A word-for-word copy of the entries below is required.

Supplied records START

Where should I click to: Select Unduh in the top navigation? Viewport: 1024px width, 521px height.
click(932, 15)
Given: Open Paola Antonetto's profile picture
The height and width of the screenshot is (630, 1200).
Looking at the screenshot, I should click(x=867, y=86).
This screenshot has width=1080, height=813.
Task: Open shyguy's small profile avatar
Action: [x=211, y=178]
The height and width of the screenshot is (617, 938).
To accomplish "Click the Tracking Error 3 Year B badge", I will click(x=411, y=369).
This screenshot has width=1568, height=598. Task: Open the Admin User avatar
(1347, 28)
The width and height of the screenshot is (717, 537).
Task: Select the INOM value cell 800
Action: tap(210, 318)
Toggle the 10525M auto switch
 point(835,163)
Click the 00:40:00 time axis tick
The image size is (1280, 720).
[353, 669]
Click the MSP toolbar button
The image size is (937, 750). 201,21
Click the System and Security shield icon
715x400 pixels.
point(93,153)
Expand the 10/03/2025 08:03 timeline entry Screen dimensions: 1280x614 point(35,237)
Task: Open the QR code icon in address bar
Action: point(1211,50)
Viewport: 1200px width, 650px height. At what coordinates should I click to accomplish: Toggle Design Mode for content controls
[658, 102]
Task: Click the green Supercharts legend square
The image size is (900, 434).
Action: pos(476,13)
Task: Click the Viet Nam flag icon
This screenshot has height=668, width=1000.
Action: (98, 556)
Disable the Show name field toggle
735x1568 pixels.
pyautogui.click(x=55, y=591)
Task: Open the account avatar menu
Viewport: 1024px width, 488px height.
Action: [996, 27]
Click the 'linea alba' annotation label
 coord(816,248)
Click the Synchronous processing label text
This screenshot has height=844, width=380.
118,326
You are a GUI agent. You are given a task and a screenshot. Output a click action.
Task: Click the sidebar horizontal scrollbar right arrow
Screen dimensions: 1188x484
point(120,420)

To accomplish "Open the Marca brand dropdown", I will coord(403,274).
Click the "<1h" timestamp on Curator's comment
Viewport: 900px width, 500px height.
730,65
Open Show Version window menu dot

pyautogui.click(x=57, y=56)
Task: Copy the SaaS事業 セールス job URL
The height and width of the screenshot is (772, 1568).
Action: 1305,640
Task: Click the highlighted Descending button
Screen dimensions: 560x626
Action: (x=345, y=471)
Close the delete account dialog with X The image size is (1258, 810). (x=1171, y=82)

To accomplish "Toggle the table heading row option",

Supplied records END

• [Answer box]
Where should I click to: Select Unduh in the top navigation? Viewport: 1024px width, 521px height.
click(932, 15)
Given: Open Paola Antonetto's profile picture
The height and width of the screenshot is (630, 1200).
Looking at the screenshot, I should click(x=867, y=86).
This screenshot has width=1080, height=813.
Task: Open shyguy's small profile avatar
Action: [x=211, y=178]
The height and width of the screenshot is (617, 938).
To accomplish "Click the Tracking Error 3 Year B badge", I will click(x=411, y=369).
This screenshot has width=1568, height=598. Task: Open the Admin User avatar
(1347, 28)
The width and height of the screenshot is (717, 537).
Task: Select the INOM value cell 800
Action: tap(210, 318)
Toggle the 10525M auto switch
 point(835,163)
Click the 00:40:00 time axis tick
The image size is (1280, 720).
[353, 669]
Click the MSP toolbar button
The image size is (937, 750). 201,21
Click the System and Security shield icon
715x400 pixels.
point(93,153)
Expand the 10/03/2025 08:03 timeline entry Screen dimensions: 1280x614 point(35,237)
Task: Open the QR code icon in address bar
Action: point(1211,50)
Viewport: 1200px width, 650px height. At what coordinates should I click to accomplish: Toggle Design Mode for content controls
[658, 102]
Task: Click the green Supercharts legend square
The image size is (900, 434).
Action: pos(476,13)
Task: Click the Viet Nam flag icon
This screenshot has height=668, width=1000.
Action: (98, 556)
Disable the Show name field toggle
735x1568 pixels.
pyautogui.click(x=55, y=591)
Task: Open the account avatar menu
Viewport: 1024px width, 488px height.
Action: [996, 27]
Click the 'linea alba' annotation label
 coord(816,248)
Click the Synchronous processing label text
This screenshot has height=844, width=380.
118,326
You are a GUI agent. You are given a task and a screenshot. Output a click action.
Task: Click the sidebar horizontal scrollbar right arrow
Screen dimensions: 1188x484
point(120,420)

To accomplish "Open the Marca brand dropdown", I will coord(403,274).
Click the "<1h" timestamp on Curator's comment
Viewport: 900px width, 500px height.
730,65
Open Show Version window menu dot

pyautogui.click(x=57, y=56)
Task: Copy the SaaS事業 セールス job URL
The height and width of the screenshot is (772, 1568).
Action: 1305,640
Task: Click the highlighted Descending button
Screen dimensions: 560x626
Action: (x=345, y=471)
Close the delete account dialog with X The image size is (1258, 810). (x=1171, y=82)

To accomplish "Toggle the table heading row option",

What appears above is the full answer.